--- EXERCISE DESCRIPTION ---
Would you copy each line of the records that includes the word "checkbox"?

:: THE DATA ::

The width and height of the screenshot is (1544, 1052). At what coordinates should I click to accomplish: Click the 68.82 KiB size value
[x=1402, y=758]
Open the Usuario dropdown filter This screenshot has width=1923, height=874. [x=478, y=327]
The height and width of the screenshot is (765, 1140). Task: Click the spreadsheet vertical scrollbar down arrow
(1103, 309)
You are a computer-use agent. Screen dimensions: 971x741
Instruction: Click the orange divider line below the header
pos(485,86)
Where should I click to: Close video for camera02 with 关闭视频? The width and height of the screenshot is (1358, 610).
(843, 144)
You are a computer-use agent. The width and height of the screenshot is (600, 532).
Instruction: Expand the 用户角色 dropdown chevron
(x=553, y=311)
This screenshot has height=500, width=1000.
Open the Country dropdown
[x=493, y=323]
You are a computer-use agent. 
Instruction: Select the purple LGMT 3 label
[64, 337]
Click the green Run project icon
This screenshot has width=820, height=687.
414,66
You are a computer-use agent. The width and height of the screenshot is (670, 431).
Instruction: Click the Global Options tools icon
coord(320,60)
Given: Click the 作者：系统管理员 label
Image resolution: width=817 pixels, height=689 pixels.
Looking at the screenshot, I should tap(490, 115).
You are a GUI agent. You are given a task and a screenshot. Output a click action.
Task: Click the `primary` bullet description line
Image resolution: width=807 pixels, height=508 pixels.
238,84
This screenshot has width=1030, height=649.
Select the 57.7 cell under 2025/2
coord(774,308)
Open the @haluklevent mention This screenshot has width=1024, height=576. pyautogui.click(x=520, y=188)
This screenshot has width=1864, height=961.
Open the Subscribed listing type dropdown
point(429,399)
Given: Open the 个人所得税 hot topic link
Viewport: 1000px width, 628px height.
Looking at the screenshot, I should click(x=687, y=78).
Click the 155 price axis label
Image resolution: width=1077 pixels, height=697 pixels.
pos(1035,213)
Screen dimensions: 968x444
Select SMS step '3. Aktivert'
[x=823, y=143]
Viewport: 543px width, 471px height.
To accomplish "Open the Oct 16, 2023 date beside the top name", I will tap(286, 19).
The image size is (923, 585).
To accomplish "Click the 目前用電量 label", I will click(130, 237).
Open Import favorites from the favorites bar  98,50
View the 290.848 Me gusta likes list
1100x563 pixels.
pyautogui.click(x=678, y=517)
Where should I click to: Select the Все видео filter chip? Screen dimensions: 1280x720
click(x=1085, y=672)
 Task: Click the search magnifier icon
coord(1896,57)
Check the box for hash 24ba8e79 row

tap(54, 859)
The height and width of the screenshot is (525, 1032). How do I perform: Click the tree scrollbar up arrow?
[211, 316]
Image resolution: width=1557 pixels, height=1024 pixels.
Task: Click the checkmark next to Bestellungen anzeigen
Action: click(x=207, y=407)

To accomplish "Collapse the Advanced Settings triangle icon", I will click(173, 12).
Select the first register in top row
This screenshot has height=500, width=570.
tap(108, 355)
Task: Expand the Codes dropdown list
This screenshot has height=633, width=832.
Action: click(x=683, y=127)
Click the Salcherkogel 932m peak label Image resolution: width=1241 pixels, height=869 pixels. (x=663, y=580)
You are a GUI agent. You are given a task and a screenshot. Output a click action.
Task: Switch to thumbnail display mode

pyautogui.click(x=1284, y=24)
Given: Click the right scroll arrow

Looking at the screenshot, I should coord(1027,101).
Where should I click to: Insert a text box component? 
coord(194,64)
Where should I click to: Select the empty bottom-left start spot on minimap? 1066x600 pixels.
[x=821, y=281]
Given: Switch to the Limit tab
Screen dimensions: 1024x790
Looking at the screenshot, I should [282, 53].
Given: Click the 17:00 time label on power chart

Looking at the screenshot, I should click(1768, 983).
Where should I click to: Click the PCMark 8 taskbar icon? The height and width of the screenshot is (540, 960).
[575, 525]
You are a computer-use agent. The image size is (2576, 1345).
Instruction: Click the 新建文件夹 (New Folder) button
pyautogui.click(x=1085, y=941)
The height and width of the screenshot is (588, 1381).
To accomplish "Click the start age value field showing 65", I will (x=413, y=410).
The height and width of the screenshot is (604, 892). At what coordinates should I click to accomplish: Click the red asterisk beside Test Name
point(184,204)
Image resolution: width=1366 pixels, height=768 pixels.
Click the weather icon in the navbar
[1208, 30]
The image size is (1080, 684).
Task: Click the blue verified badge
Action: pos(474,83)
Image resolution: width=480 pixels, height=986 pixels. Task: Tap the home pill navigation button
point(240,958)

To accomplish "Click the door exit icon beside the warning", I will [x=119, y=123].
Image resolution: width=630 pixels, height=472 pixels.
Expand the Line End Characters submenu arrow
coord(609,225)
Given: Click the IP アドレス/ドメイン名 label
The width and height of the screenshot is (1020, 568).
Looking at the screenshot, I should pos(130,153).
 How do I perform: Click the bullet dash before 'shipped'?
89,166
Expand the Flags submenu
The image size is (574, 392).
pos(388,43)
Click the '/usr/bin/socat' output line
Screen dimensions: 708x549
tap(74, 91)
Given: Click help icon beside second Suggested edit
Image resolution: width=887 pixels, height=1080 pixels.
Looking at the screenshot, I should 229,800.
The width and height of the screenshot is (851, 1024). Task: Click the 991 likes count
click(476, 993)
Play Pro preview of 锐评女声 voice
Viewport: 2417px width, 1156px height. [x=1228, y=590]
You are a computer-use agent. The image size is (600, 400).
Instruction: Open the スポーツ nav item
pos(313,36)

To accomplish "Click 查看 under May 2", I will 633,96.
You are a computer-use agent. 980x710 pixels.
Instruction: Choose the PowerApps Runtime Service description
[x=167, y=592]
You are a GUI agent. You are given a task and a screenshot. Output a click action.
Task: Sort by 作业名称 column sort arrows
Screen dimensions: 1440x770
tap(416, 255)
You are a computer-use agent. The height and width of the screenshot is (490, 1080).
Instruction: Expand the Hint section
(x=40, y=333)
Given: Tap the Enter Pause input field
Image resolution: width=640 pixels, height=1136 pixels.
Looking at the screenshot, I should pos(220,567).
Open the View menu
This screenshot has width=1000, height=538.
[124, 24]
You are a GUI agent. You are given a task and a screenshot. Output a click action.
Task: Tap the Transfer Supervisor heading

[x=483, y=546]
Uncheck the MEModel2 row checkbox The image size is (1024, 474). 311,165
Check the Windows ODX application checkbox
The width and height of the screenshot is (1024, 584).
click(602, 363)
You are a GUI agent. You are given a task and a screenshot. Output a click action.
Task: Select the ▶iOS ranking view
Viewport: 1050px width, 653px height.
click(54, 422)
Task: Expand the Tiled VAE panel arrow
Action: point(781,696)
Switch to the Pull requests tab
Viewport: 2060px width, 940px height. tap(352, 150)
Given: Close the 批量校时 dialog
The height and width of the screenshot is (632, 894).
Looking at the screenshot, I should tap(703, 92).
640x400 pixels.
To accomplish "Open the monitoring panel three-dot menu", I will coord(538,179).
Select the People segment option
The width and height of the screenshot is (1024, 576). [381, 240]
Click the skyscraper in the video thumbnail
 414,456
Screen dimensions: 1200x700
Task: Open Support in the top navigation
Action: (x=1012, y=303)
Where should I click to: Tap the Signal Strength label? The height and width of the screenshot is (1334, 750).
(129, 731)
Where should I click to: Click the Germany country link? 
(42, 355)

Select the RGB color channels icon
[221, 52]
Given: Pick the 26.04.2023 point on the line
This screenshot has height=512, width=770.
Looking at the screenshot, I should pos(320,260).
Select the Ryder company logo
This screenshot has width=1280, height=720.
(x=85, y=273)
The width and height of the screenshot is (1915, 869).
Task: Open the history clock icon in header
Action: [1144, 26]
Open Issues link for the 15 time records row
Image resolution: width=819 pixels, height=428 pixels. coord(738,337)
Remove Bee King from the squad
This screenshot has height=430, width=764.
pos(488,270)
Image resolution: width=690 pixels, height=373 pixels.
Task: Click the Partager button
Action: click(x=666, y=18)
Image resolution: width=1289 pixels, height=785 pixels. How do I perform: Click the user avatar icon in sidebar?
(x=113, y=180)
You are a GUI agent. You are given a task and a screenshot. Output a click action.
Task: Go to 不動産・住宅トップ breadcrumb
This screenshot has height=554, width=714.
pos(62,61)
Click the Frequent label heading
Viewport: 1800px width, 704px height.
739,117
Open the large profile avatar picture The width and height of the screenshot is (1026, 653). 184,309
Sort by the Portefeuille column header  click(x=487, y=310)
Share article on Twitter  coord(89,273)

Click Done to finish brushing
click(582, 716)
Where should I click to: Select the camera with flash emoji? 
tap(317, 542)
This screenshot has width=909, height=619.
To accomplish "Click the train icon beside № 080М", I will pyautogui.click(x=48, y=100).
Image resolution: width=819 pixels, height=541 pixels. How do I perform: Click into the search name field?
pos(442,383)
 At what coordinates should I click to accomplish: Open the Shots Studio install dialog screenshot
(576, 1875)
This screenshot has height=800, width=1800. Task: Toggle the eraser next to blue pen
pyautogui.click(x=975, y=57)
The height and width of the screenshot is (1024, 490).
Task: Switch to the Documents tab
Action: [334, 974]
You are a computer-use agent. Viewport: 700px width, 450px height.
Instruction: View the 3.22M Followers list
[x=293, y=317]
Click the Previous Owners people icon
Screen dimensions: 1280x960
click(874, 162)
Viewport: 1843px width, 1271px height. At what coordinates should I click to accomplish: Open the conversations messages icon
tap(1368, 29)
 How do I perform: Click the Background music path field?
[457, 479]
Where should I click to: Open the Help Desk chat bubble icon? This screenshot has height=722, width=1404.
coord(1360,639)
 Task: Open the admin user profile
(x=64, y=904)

:::

--- TASK OUTPUT ---
Uncheck the MEModel2 row checkbox The image size is (1024, 474). 311,165
Check the Windows ODX application checkbox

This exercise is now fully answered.